Dalam kenyatannya, perjanjian-perjanjian multilateral semacam itu memang
membuka diri bagi pihak ketiga untuk ikut serta sebagai pihak di dalam
perjanjian tersebut. Oleh karenanya, perjanjian multilateral yang terbuka ini
cenderung berkembang menjadi kaidah hukum internasional yang berlaku secara
umum atau universal.
4.
Saat
lahirnya perjanjian
Menetapkan kapan saat lahirnya
perjanjian mempunyai arti penting bagi :
- kesempatan penarikan kembali penawaran;
- penentuan resiko;
- saat mulai dihitungnya jangka waktu kadaluwarsa;
- menentukan tempat terjadinya perjanjian.
Berdasarkan
Pasal 1320 jo 1338 ayat (1) BW/KUHPerdata dikenal adanya asas konsensual, yang
dimaksud adalah bahwa perjanjian/kontrak lahir pada saat terjadinya
konsensus/sepakat dari para pihak pembuat kontrak terhadap obyek yang
diperjanjikan.
Pada umumnya
perjanjian yang diatur dalam BW bersifat konsensual. Sedang yang dimaksud
konsensus/sepakat adalah pertemuan kehendak atau persesuaian kehendak antara
para pihak di dalam kontrak. Seorang dikatakan memberikan
persetujuannya/kesepakatannya (toestemming), jika ia memang menghendaki apa
yang disepakati.
Mariam Darus
Badrulzaman melukiskan pengertian sepakat sebagai pernyataan kehendak yang
disetujui (overeenstemende wilsverklaring) antar pihak-pihak. Pernyataan pihak
yang menawarkan dinamakan tawaran (offerte).

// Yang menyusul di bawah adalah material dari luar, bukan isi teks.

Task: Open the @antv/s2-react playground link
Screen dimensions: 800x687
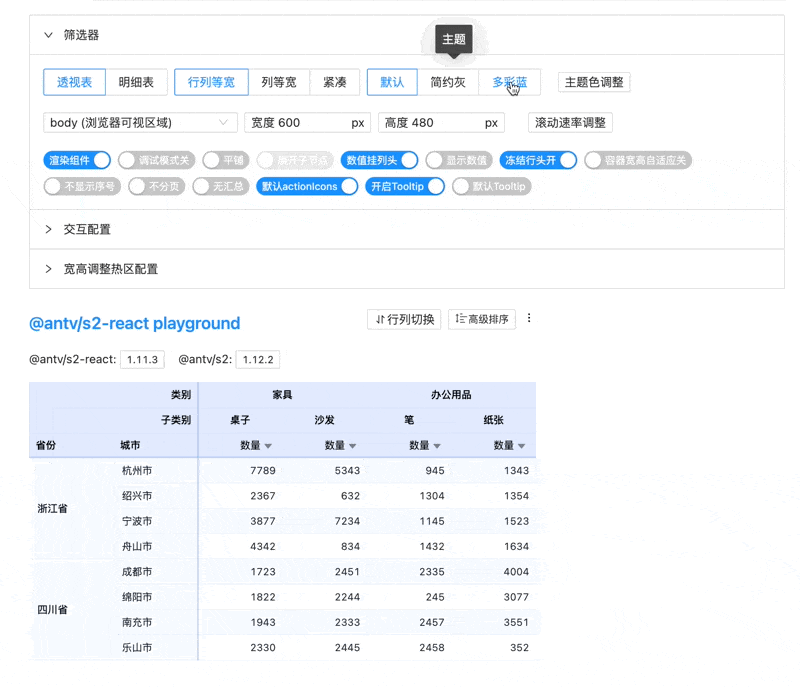Action: point(133,323)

Pernyataan pihak yang menerima
penawaran dinamakan akseptasi (acceptatie).
Jadi
pertemuan kehendak dari pihak yang menawarkan dan kehendak dari pihak yang akeptasi
itulah yang disebut sepakat dan itu yang menimbulkan/melahirkan
kontrak/perjanjian.
Ada beberapa
teori yang bisa digunakan untuk menentukan saat lahirnya kontrak yaitu:
a. Teori
Pernyataan (Uitings Theorie)
Menurut
teori ini, kontrak telah ada/lahir pada saat atas suatu penawaran telah ditulis
surat jawaban penerimaan. Dengan kata lain kontrak itu ada pada saat pihak lain
menyatakan penerimaan/akseptasinya.
b. Teori
Pengiriman (Verzending Theori).
Menurut
teori ini saat pengiriman jawaban akseptasi adalah saat lahirnya kontrak.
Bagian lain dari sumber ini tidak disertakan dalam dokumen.